# RL Training

In [1]:
import torch
import warnings
warnings.filterwarnings('ignore')
from datasets import Dataset, load_dataset
from transformers import AutoTokenizer, AutoModelForSequenceClassification, AutoModelForCausalLM
from trl import PPOConfig, create_reference_model, AutoModelForCausalLMWithValueHead
from trl import GRPOTrainer, GRPOConfig
from datasets import DatasetDict

from peft import LoraConfig, get_peft_model, PeftModel, prepare_model_for_kbit_training

import os
from dotenv import load_dotenv
from utils import CustomRewardFunction, LabelPreservingCollator, CustomRewardFunctionPPOTrainer
from ppo_trainer_custom import CustomPPOTrainer
import pandas as pd
from accelerate import Accelerator

from types import MethodType
# import sys
# import wandb

# # Add the parent directory to the Python path
# sys.path.append(os.path.abspath(os.path.join(os.path.dirname(__file__), '..')))

# Load environment variables from .env file
load_dotenv()

# load the relevant devices available on the server
os.environ["CUDA_VISIBLE_DEVICES"] = os.getenv("AVAILABLE_DEVICES")

# Enable expandable CUDA segments
os.environ["PYTORCH_CUDA_ALLOC_CONF"] = "expandable_segments:True"

print(os.environ["CUDA_VISIBLE_DEVICES"])

# import torch
print(torch.__version__)
print(torch.version.cuda)
print(torch.backends.cudnn.version())
print(torch.cuda.is_available())

# load cuda
if torch.cuda.is_available():
    device = torch.device("cuda")
    print('There are %d GPU(s) available.' % torch.cuda.device_count())
    print("CUDA is available. Using GPU:", torch.cuda.get_device_name(0))
else:
    device = torch.device("cpu")
    print("CUDA is not available. Using CPU.")

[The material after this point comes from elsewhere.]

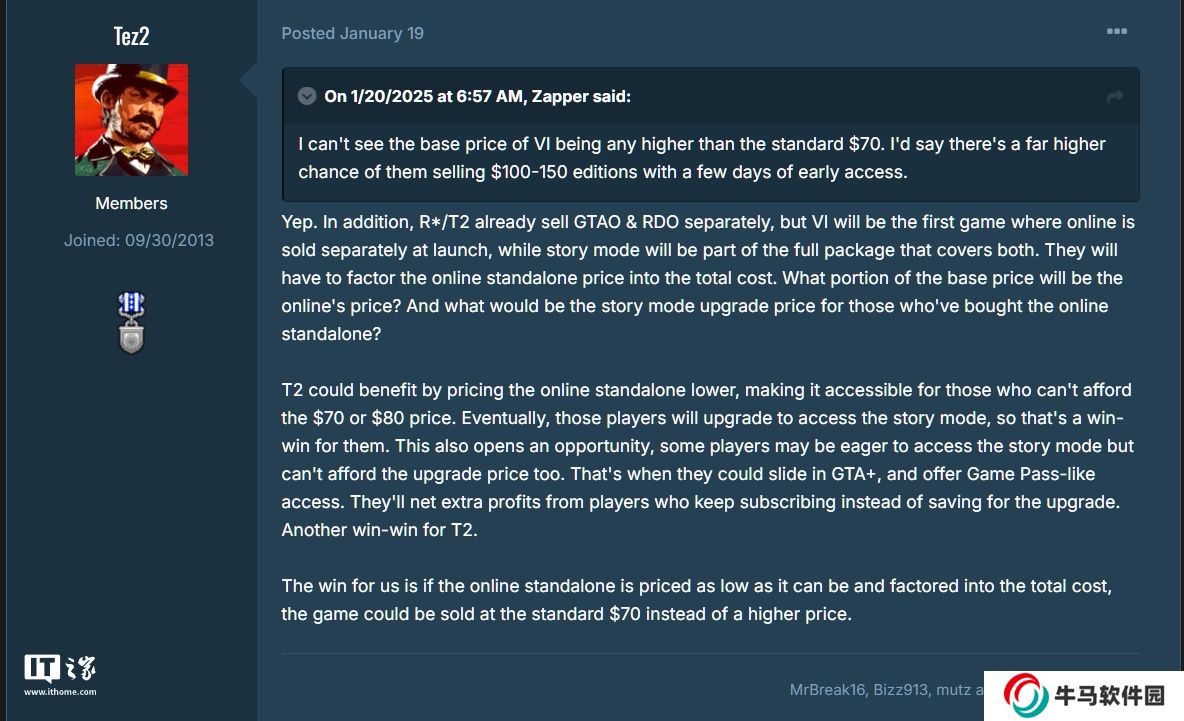Click the quote's go-to-post arrow icon
This screenshot has height=721, width=1184.
(x=1115, y=97)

# device = torch.device("cpu")
accelerator = Accelerator()

1,2
2.7.1+cu126
12.6
90501
True
There are 2 GPU(s) available.
CUDA is available. Using GPU: NVIDIA L40S


In [2]:
MODEL = os.getenv("GENERATION_MODEL_NAME")
ALGORITHM = os.getenv("RL_ALGORITHM")
REWARD_MODEL = os.getenv("REWARD_MODEL_NAME")
REWARD_MODEL_EXTRACTION_LORA = os.getenv("REWARD_MODEL_EXTRACTION_LORA")
REWARD_MODEL_DETECTION_LORA = os.getenv("REWARD_MODEL_DETECTION_LORA")
RL_TOKENIZATION = "best_window"
MAX_LENGTH = int(os.getenv("RL_MAX_LENGTH"))
STRIDE = int(os.getenv("RL_STRIDE"))
PROMPT_DATASET = os.getenv("PROMPT_DATASET_CSV")
DETECTION_DIFFERENCE = int(os.getenv("DETECTION_DIFFERENCE"))
WEIGHT_EXTRACTION = float(os.getenv("WEIGHT_EXTRACTION"))
WEIGHT_DETECTION = float(os.getenv("WEIGHT_DETECTION"))
RL_TRAINING_FILES = os.getenv("RL_TRAINING_FILES") + "_" + ALGORITHM

## Load prompt dataset

In [3]:
prompt_df = pd.read_csv(PROMPT_DATASET, sep=";")
dataset = Dataset.from_pandas(prompt_df)

#TODO: test whether everything is well-separated
train_test_split = dataset.train_test_split(test_size=0.3, seed=42)
eval_test_split = train_test_split["test"].train_test_split(test_size=0.5, seed=42)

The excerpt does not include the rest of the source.